Simon ve Binabik, büyülü kılıcı kurtarmak için uzak kuzeye gitmek üzere bir grup askere katılır. Yol boyunca Sithi ile karşılaşırlar ve Simon'ın kurtardığı kişi, Jiriki adındaki iktidar Sarayının oğludur. Akrabalarından biri olan An'nai ile birlikte Sitha prensi, kuzeydeki maceralarına katılır ve çeşitli tehlikelerden kurtulmalarına yardım eder. Sonunda Simon ve küçük şirketi, güçlü kılıcın yuvası olan buzlu dağlara ulaşır. Simon kılıcı keşfeder, ancak kısa bir süre sonra topluluk şiddetli bir buz kurdu, Igjarjuk tarafından saldırıya uğrar. Simon, korkularına rağmen cesurca onunla savaşmaya çalışır ve bu süreçte bir yara alır.

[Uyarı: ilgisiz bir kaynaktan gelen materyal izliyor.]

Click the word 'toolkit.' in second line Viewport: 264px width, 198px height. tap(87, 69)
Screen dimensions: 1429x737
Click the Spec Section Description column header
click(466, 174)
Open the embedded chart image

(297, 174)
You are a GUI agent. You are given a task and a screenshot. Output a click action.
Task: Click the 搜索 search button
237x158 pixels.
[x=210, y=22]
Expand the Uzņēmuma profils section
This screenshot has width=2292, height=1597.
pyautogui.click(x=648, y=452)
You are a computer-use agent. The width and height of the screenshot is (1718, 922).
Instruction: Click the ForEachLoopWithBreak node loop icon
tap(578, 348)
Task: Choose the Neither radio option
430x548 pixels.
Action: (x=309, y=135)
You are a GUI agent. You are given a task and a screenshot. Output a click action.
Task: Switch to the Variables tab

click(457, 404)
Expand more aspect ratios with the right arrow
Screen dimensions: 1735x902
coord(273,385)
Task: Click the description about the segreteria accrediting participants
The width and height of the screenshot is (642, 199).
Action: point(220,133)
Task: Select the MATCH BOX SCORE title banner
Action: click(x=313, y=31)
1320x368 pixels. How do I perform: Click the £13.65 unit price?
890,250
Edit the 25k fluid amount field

Roman ilerledikçe anlatı genişler ve okuyucuya Simon'unkiler dışında ikincil bakış açıları verir. Yine de büyük önemi olan yan hikayelerden bazıları Rimmersgard Dükü Isgrimnur; Hernystiri'nin kızı Maegwin müşteri kral; ve uzak Güney bataklıklarında bir yazıcı olan Tiamak.

Kralın kızı Miriamele, Naglimund'da amcasına kaçtı. Ancak onun koruyuculuğu onu hayal kırıklığına uğratır, bu yüzden Nabban'daki akrabalarına düşmeden önce Naglimund'dan kaçarak onların sadakatini kazanmaya çalışır. Cadrach adında sarhoş bir keşiş onunla seyahat eder; birçok sırrı ve gizemli bir geçmişi vardır. İsgrimmnur, güvenliğini sağlamak ve Josua'ya geri göndermek için Miriamele'nin peşinden gönderilir.

Hernystir'de kral ve oğlu öldürülür ve halkı dağlara saklanmaya zorlanır. Orada Kont Eolair, kralın kızı Maegwin'e yardım etmeye çalışır, ancak halkını kurtarmanın bir yolunu bulmaya çalışırken deliliğe kapılır.

Kitap, Naglimund'un düşüşüyle ​​sona erer: Kral Elias, Fırtına Kralı'nın şartlarını ve pazarlığını kabul ettikten sonra, Fırtına Kralı'nın bir sürü Norn, dev ve ölümsüz hizmetkarı gelir ve kaleyi tamamen yok eder. Josua, aralarında yeminli kılıcı olan Deornoth ve İsgrimmnur'un karısı ve oğlu Gutrun ve Isorn'un da bulunduğu 11 kişiyle birlikte kaçar. Simon, yüzünde uzun bir yanık izi ve bembeyaz bir saç parçası olduğunu bulmak için ejderhanın ardından gözlerini açar.